> Supplied passage:

-----

Posted 23 March 2004 - 06:07 PM
No problems with overheating up till now, but I just wondered if it would make any sence to change the headgaskets now. Also because my wife will start using it just for small trips (heating up/cooling down often)
As I would do the job myself, it would give me the time to shedule and prepaire at ease. But would I save machining the heads? Or do I still have to do that?
I figured It will cost about $200 on gaskets and $100 on oil and coolants. So not a huge amount. And the gaskets are in the mail right now (I like to have some cheap US-spares as I live in Europe).
I won't do belts, hoses, oil pump, pulleys, etc (have done all of them resently).
Does it make sence or am I just looking for an excuse to get my hands greasy again?
Posted 23 March 2004 - 06:31 PM
Posted 23 March 2004 - 06:32 PM
Posted 23 March 2004 - 06:37 PM
Posted 23 March 2004 - 06:48 PM
If nothing else, the DOHC engine is cool, and working on it is a joy. It would be a good learning experience. If I do it again I will do things differently, that's for sure.
Posted 23 March 2004 - 07:15 PM
many people can nurse it along when it does go by keeping the coolant topped off. i got by for about a month while i got parts together and figured out what i wanted to do.
Posted 23 March 2004 - 08:07 PM
So I was hoping for someone to develop a permanent cure for this and I think this is it.
At the last part of the article, there is a mention about air purge valve or something like that to solve this problem.
I asked the author of the site about detailed pictures and how-tos. Right now, he has some trouble updating his web site but he will give me an update when he is able to upload the information.
I will never touch my cooling system (which was serviced by dealer recently) thus introducing air, until I get this modification done to my car.
Or, could someone more mechanically intelligent figure this out and post how-to for dummy? I'd be much obliged.
Posted 23 March 2004 - 09:57 PM
I haven't heard of too many failures on the 1996 model. But there is no way for me to know if it is simply because there are less of them around, or because the engine is a bit less powerful, or both.
The Phase I head gasket failure is exaberated by "load" conditions. That is, hiway running, towing, etc. Operating that calls for more from the engine. The pattern often is that people can run around town all day long with no problem, for weeks or even months on end, then the one day that they hit the hiway, the car overheats. In the early stages, the "leak" that opens up between the combustion chamber and the coolant passages doesn't even exist until the engine is being pushed.
Therefore, I would be "less" concerned if the car is about to see duty which is short trip driving. I'm assuming that these trips are not hard running trips (you don't say what sort of driving). There is credence to "if it aint' broke, don't fix it". Keep an eye on the coolant and expansion bottle. Watch the temperature gauge. You might install a more sensitive gauge if you like. Start a savings fund for the "head gasket repair" if you want. If it happens, you will not be hit so hard. If it doesn't, you have some cash that is still yours.

-----

Data extracted from a collection:
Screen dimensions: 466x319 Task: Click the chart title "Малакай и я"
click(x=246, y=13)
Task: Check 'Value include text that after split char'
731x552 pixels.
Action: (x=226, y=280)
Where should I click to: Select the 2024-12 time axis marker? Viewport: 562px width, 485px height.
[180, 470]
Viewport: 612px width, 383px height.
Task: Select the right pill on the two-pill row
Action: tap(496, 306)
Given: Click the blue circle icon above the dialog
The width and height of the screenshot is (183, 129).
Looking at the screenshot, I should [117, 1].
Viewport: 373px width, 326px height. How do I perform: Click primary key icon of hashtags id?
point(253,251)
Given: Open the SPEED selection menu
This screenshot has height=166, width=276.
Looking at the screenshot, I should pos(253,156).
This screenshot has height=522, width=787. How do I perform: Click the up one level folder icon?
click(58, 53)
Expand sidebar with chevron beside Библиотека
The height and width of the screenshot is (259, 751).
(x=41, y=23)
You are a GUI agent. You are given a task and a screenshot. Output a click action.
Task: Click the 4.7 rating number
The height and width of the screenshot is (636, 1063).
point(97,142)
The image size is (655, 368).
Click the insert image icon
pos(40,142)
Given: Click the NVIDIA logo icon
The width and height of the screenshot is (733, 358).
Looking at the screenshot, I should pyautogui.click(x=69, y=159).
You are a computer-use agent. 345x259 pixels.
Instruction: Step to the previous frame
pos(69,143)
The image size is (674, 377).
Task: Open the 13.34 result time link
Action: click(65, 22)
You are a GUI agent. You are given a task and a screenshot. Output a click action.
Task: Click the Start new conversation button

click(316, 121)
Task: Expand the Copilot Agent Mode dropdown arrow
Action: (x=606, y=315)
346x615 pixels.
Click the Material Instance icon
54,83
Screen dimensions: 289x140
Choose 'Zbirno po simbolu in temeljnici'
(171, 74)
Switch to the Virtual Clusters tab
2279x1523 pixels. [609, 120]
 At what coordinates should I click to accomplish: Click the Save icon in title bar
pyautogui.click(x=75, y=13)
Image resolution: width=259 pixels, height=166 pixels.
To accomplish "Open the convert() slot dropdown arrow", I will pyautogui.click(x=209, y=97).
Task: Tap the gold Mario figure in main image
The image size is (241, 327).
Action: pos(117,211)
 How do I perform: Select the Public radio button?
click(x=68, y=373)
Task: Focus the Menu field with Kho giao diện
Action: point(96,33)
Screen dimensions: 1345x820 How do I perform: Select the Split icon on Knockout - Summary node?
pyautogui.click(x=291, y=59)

-----

> What you have to do:
Write out the part of the forum thread on head gaskets that begins at the words "I asked the" and stops after "done to my car.", replacing "author" with "owner".

> Solution to this problem:
I asked the owner of the site about detailed pictures and how-tos. Right now, he has some trouble updating his web site but he will give me an update when he is able to upload the information.
I will never touch my cooling system (which was serviced by dealer recently) thus introducing air, until I get this modification done to my car.